Sep 13 2020 Reflection
Sunday 13 September 2020
First Reading: SIR 27:30—28:7
The Lord is kind and merciful, slow to anger, and rich in compassion.
PS 103:1-2, 3-4, 9-10, 11-12
Second Reading: ROM 14:7-9
Gospel Reading: MT 18:21-35
Today’s Note: Twenty-fourth Sunday in Ordinary Time
Peter approached Jesus and asked him,
“Lord, if my brother sins against me,
how often must I forgive?
As many as seven times?”
Jesus answered, “I say to you, not seven times but seventy-seven times.
That is why the kingdom of heaven may be likened to a king
who decided to settle accounts with his servants.
When he began the accounting,
a debtor was brought before him who owed him a huge amount.
Since he had no way of paying it back,
his master ordered him to be sold,
along with his wife, his children, and all his property,
in payment of the debt.
At that, the servant fell down, did him homage, and said,
‘Be patient with me, and I will pay you back in full.’
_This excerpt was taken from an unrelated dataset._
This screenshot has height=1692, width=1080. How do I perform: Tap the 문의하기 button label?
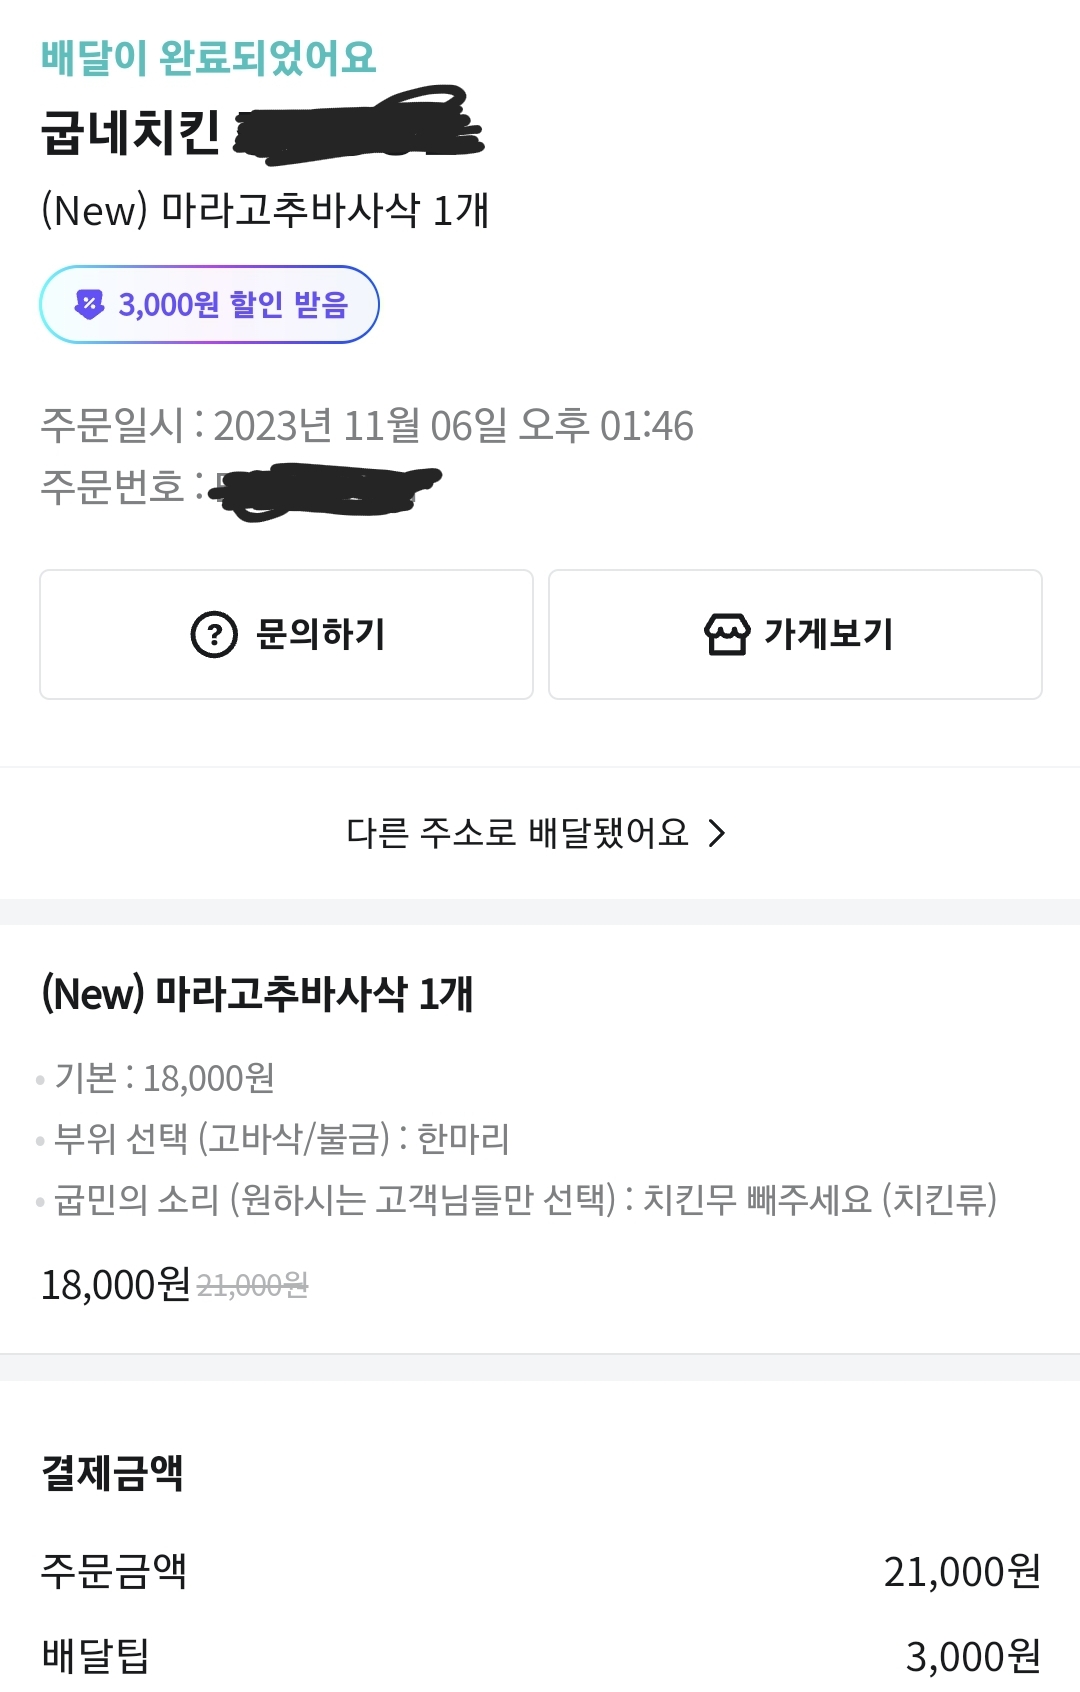pos(320,634)
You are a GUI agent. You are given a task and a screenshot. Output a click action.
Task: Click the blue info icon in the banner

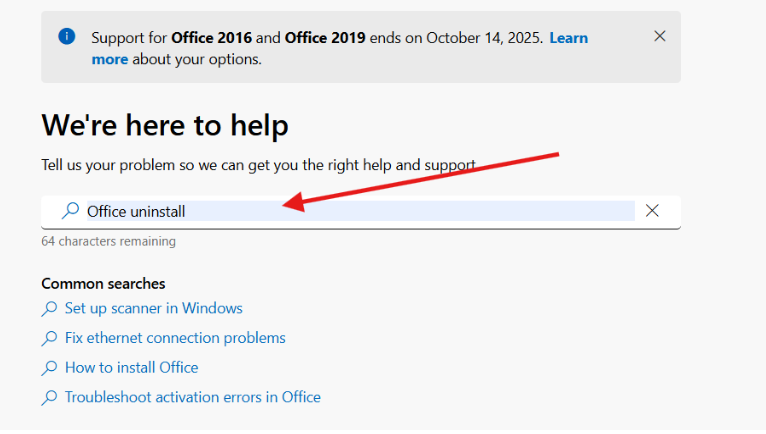tap(67, 36)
Moved with compassion the master of that servant
let him go and forgave him the loan.
When that servant had left, he found one of his fellow servants
who owed him a much smaller amount.
He seized him and started to choke him, demanding,
‘Pay back what you owe.’
Falling to his knees, his fellow servant begged him,
‘Be patient with me, and I will pay you back.’
But he refused.
Instead, he had the fellow servant put in prison
until he paid back the debt.
Now when his fellow servants saw what had happened,
they were deeply disturbed, and went to their master
and reported the whole affair.
His master summoned him and said to him, ‘You wicked servant!
I forgave you your entire debt because you begged me to.
Should you not have had pity on your fellow servant,
as I had pity on you?’
Then in anger his master handed him over to the torturers
until he should pay back the whole debt.
So will my heavenly Father do to you,
unless each of you forgives your brother from your heart.”
Wrath and anger are hateful things, yet the sinner hugs them tight. (Sirach 27:30)
Grudges. We’ve all carried them. At some point, each of us has been hurt by a friend, family member, or coworker. We can feel wounded and hold onto our anger, to the point where it defines us as a victim. But our first reading tells us this is not a healthy response.
When Sirach wrote these words two thousand years ago, he was clued into something that modern psychologists are only now coming to understand. Withholding forgiveness affects our physical and mental health. It can elevate our blood pressure, disrupt our sleep, and weaken our immune system. It can decrease our ability to trust people and reinforce a negative mindset about life. Why would we “hug tight” to these things that harm us? Only forgiveness can help us loosen our grip.
When we choose to forgive, even if the offender doesn’t ask for forgiveness, we stop being that “wronged person.” We overcome the stress and bitterness and negativity that were wrapped around us. Best of all, we open ourselves up to the Lord’s healing.
God knows everything we’ve gone through: the ways we’ve been hurt and the ways we’ve hurt the people around us. He forgives us, like the master in today’s Gospel. If we can let God’s forgiveness soften our hearts and break through our guilt, shame, and sadness over the hurts we have caused, we will find the grace to act the same toward the people who have hurt us.
If you’re struggling with a grudge or offense, bring it to God in prayer. Ask him to help you release your hold on anger, even if you feel justified. Forgive the person who hurt you even if you can’t physically reconcile with them. Let the act of forgiveness bring you peace and help you move on.
“Father, help me to let go of wrath and anger. I don’t want to refuse mercy to anyone. Teach me how to forgive!”